In 1899, he became director of the Santa Maria Nuova Hospital. He resigned from this post in 1901 to work in private practice and to concentrate on scientific work, having never received a university appointment. He died at home in Florence on 4 April 1908 of pneumonia at the age of 44.

== Legacy ==
Although Gigli's operation, the lateral pubiotomy, is rarely performed today, the Gigli saw is still used to perform amputations and cranial flaps, and to section the sternum when performing an emergency clamshell thoracotomy.
The Gigli saw also is used in orthopaedic surgery. The saw is passed subperiosteally through the greater sciatic notch, from where it is drawn lateralward to perform Salter's single iliac osteotomy in the treatment of hip dysplasia. Gigli's saw also may be passed subperiosteally around the superior ramus for pubiotomy as part of Bernese periacetabular osteotomy for hip dysplasia. In both cases, the saw allows an osteotomy to be performed by cutting away from critical neurovascular structures: in Salter, away from sciatic nerve and superior gluteal artery, in Bernese, away from the corona mortis.
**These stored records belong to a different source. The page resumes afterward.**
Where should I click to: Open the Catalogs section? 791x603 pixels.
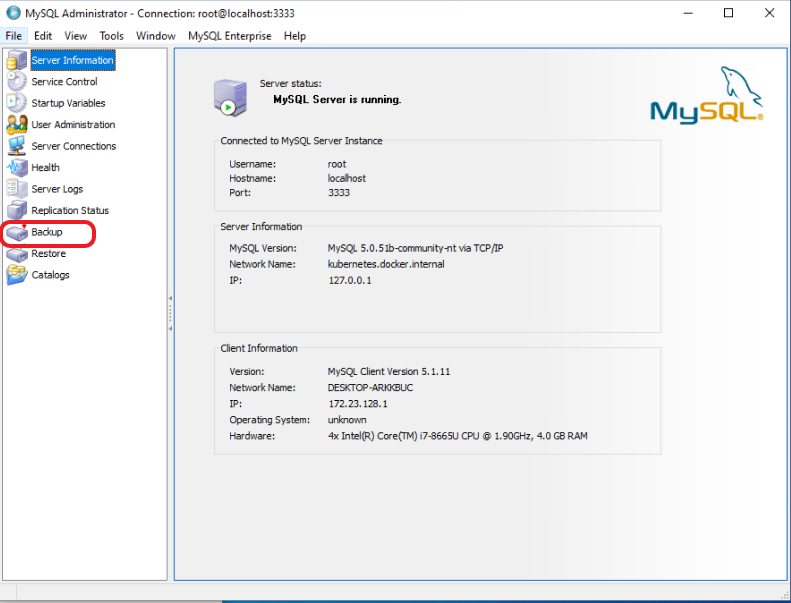(50, 275)
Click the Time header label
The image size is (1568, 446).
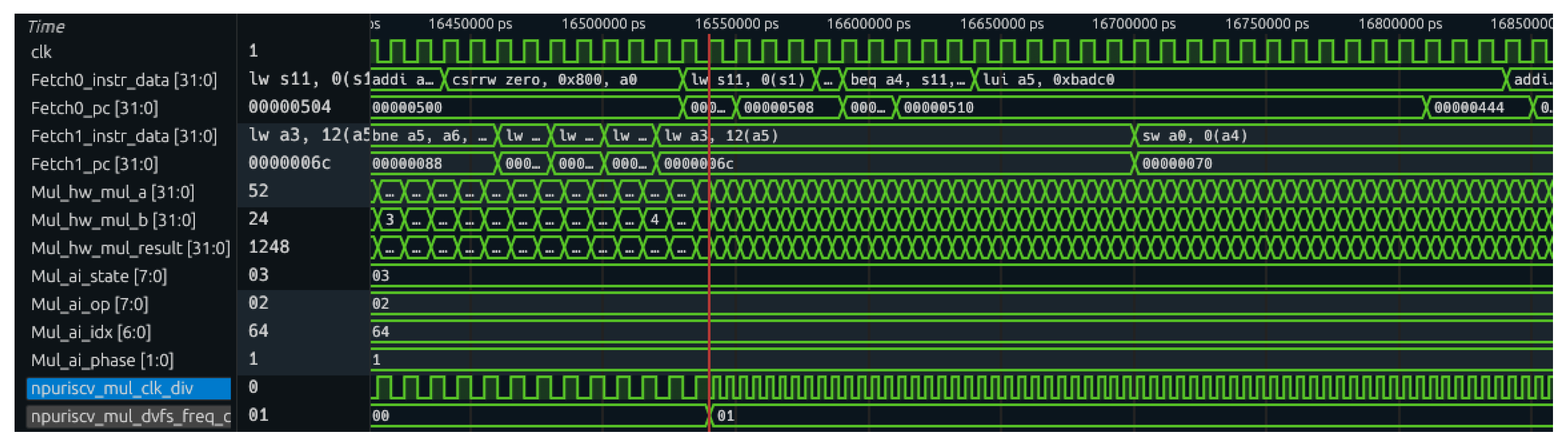(x=46, y=27)
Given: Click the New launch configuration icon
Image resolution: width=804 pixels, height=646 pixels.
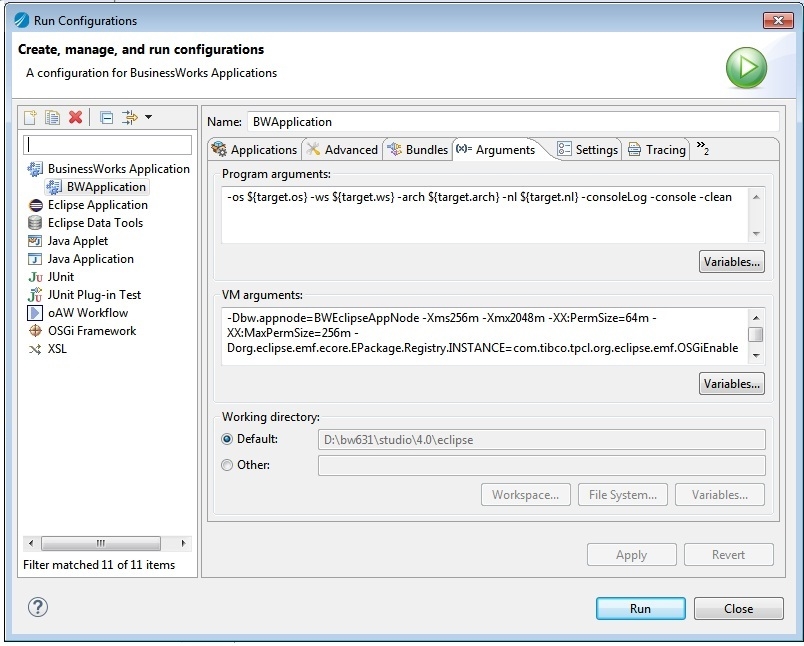Looking at the screenshot, I should (x=30, y=117).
== The Gigli Archive and Library==
The Library of the Museo Galileo hosts an archival fond and a librarian fond named after Leonardo Gigli.

The first gathers the personal correspondence (approximately 320 letters and postcards) and the scientific correspondence (approximately 300 letters), as well as documents attesting Gigli's professional training and many scientific writings and notes. Those allow the reader to reconstruct the author's progression, particularly for what concerns the development of the surgical practice adopted by Gigli in the obstetrical and gynaecological field, with the use of the wire saw.

The second fond is made of approximately 200 works dealing with medicine, and more precisely with obstetrics and gynaecology, mostly in Italian and German language.

Both fonds were donated to the Institute and Museum of History of Science, now Museo Galileo, by Leonardo Gigli's brother Ottavio in 1954 and grandson Fulvio in 2003, together with some of Gigli's surgical instruments.